**What is needed**:
Take the line containing "Returns & Refunds (244, 2197)" and all lines after it to the end of the records, and output them exactly.

Excerpts from a dataset
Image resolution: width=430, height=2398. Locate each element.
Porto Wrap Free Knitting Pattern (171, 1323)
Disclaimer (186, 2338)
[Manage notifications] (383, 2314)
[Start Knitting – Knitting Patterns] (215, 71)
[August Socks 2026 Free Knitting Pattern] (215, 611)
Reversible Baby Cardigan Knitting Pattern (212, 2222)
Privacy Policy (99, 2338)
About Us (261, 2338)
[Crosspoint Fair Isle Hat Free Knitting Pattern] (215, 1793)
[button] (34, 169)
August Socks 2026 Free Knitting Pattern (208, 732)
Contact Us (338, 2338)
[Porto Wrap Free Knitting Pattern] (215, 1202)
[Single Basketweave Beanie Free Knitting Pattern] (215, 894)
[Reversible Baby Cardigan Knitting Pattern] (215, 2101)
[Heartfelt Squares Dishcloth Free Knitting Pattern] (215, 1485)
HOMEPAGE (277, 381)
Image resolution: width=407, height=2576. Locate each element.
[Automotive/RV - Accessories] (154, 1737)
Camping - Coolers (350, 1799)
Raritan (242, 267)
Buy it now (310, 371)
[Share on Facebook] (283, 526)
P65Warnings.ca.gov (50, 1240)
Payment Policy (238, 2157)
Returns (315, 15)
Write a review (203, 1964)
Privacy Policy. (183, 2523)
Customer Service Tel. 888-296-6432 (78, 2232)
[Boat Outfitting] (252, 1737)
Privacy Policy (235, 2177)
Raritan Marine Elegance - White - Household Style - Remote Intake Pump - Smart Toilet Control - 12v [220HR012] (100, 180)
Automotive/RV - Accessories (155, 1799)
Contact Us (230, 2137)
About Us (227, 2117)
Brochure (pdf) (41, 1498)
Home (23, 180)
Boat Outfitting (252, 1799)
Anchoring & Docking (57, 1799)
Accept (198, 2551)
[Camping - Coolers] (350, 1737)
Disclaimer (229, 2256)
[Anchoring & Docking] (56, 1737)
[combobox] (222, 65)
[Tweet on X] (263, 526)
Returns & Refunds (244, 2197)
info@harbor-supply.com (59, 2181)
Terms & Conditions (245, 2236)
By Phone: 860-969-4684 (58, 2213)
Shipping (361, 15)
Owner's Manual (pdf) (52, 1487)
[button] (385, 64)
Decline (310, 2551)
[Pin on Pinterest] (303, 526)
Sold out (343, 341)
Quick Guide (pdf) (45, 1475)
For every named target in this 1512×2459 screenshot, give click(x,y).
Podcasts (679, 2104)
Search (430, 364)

**Solution**:
Returns & Refunds (244, 2197)
info@harbor-supply.com (59, 2181)
Terms & Conditions (245, 2236)
By Phone: 860-969-4684 (58, 2213)
Shipping (361, 15)
Owner's Manual (pdf) (52, 1487)
[button] (385, 64)
Decline (310, 2551)
[Pin on Pinterest] (303, 526)
Sold out (343, 341)
Quick Guide (pdf) (45, 1475)
For every named target in this 1512×2459 screenshot, give click(x,y).
Podcasts (679, 2104)
Search (430, 364)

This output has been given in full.